The flow of a river, and the fact that its water perpetually returns, mirrors the nature of time and the cycle of life. A river is home to a kaleidoscope of living things, always moving and changing. This is what makes the River Nene such a perfect focus for an arts and heritage project.

Is it pronounced Nene or is it Nen? The debate goes on, depending on where you live along this fine river, the tenth longest in the UK. The Nene Valley is home to some of England’s best kept secret destinations, beautiful countryside and interesting heritage. The River Nene wanders its way through towns and cities of the valley finally leading to The Wash.

Nenescape Landscape Partnership Scheme, a partnership of organisations working together to raise the profile of the Nene Valley, has received Heritage Lottery funding for a five-year project.

900 Voices is one of the Nenescape projects and came about as part of Peterborough Celebrates 900, a significant anniversary for the Cathedral. 900 Voices is capturing the voices of people along the River Nene from Northampton to Peterborough and is being delivered by Nenescape Partner, arts organisation One to One Development Trust.


One to One Development Trust are building an online archive that brings together information and resources about the River which will be ‘made live’ in December 2018 and will be launched with a digital art installation as a response to the project.

900 Voices is bringing together different stories, images, music, poems and film that relates to the River Nene. This content will be gathered in many ways including via social media, contributions from Nenescape partners, through arts workshops in community settings and specific interviews on audio and film. The aim is to create a ‘snapshot’ of what the river means to people who live and work around it at this time in history.

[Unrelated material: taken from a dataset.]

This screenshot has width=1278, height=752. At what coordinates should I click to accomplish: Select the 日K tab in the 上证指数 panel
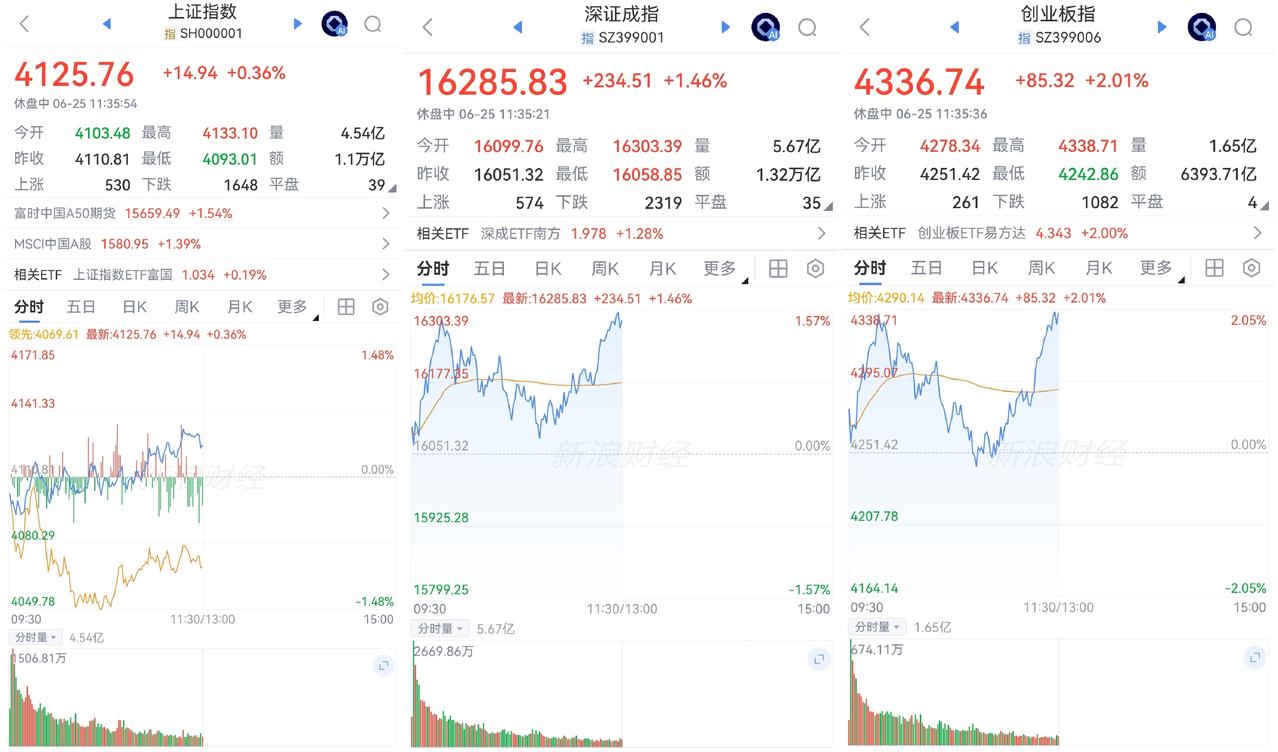(134, 307)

“I fell in love by the river, it was where we went on our first date – a picnic under the willow trees.” “We sprinkled our dogs ashes into the river as he always dived in whatever the weather – happy memories…” The stories that are coming forward are as diverse as the Nene itself. Some participants share a photograph, artwork or a poem, all evoking a special sense of place.

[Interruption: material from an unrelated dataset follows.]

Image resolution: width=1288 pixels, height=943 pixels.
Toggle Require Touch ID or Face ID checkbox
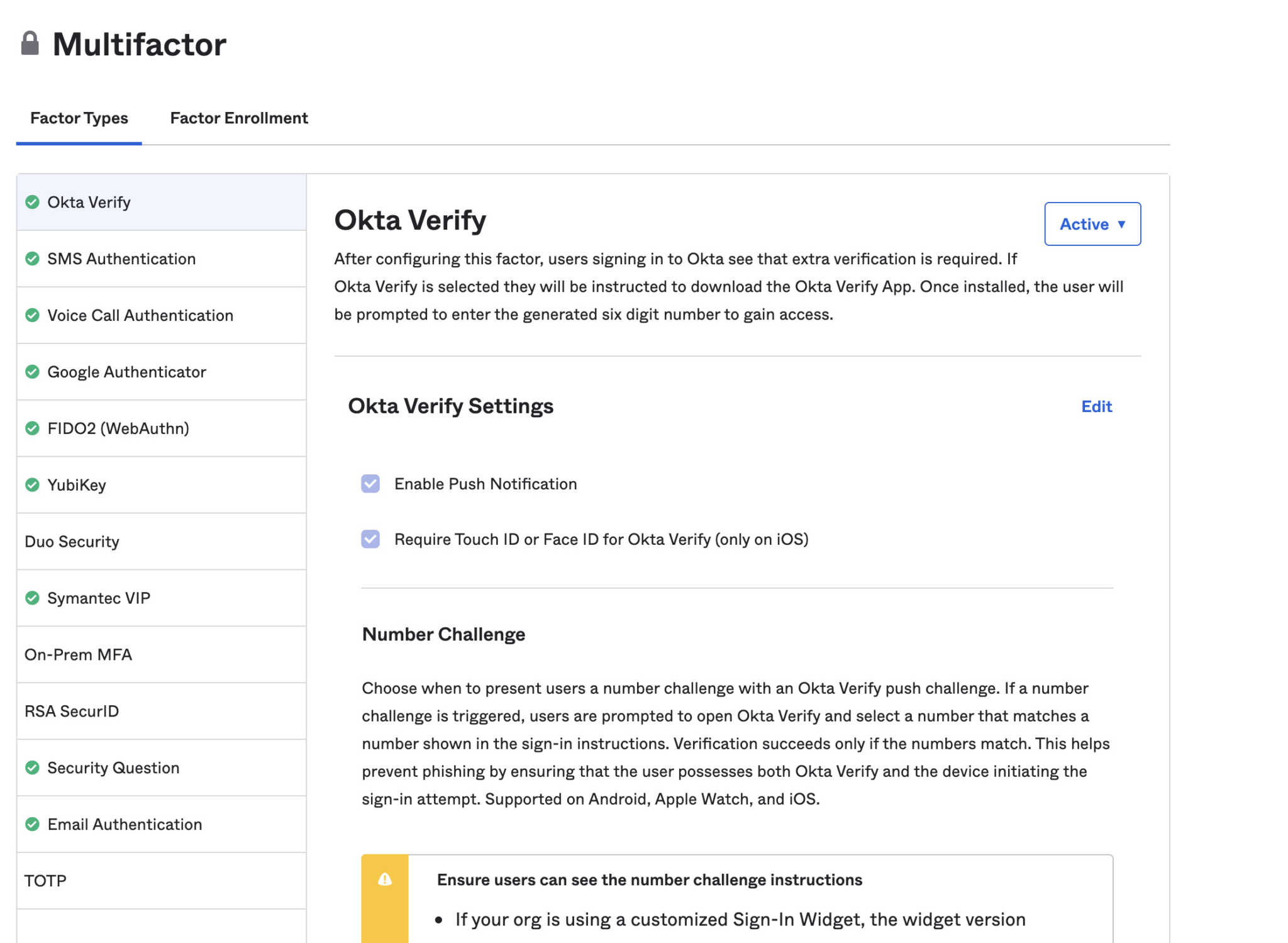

In April we ran two workshops around storytelling with the support of venues from Vivacity. The first was a workshop at Peterborough Museum with Cambridge bard Marion Leeper who worked with 15 participants on how to deliver well-crafted oral stories. It was a lively and fun workshop.

Then later in the month we invited historian and writer Dr Francis Young to come to the Key Theatre to share his stories of folklore relating to the Nene to a very receptive and interested audience.

Dr Francis Young at the 900 Voices talk and story share, Key Theatre

At both events we took the opportunity to capture audio recordings of people’s stories of the river, from raging swans through to memories of famed Peterborough strongman and daredevil Walter Cornelius.

One to One’s Andy Campbell records a story from Rebecca Jackson at the Oral Storytelling Workshop in Peterborough

Participants have been very generous adding their photographs, paintings and illustrations to this fast-growing archive which is a rich celebration of the River Nene.

In this audio story, Charron Pugsley-Hill talks about a sculpture at Nene Park.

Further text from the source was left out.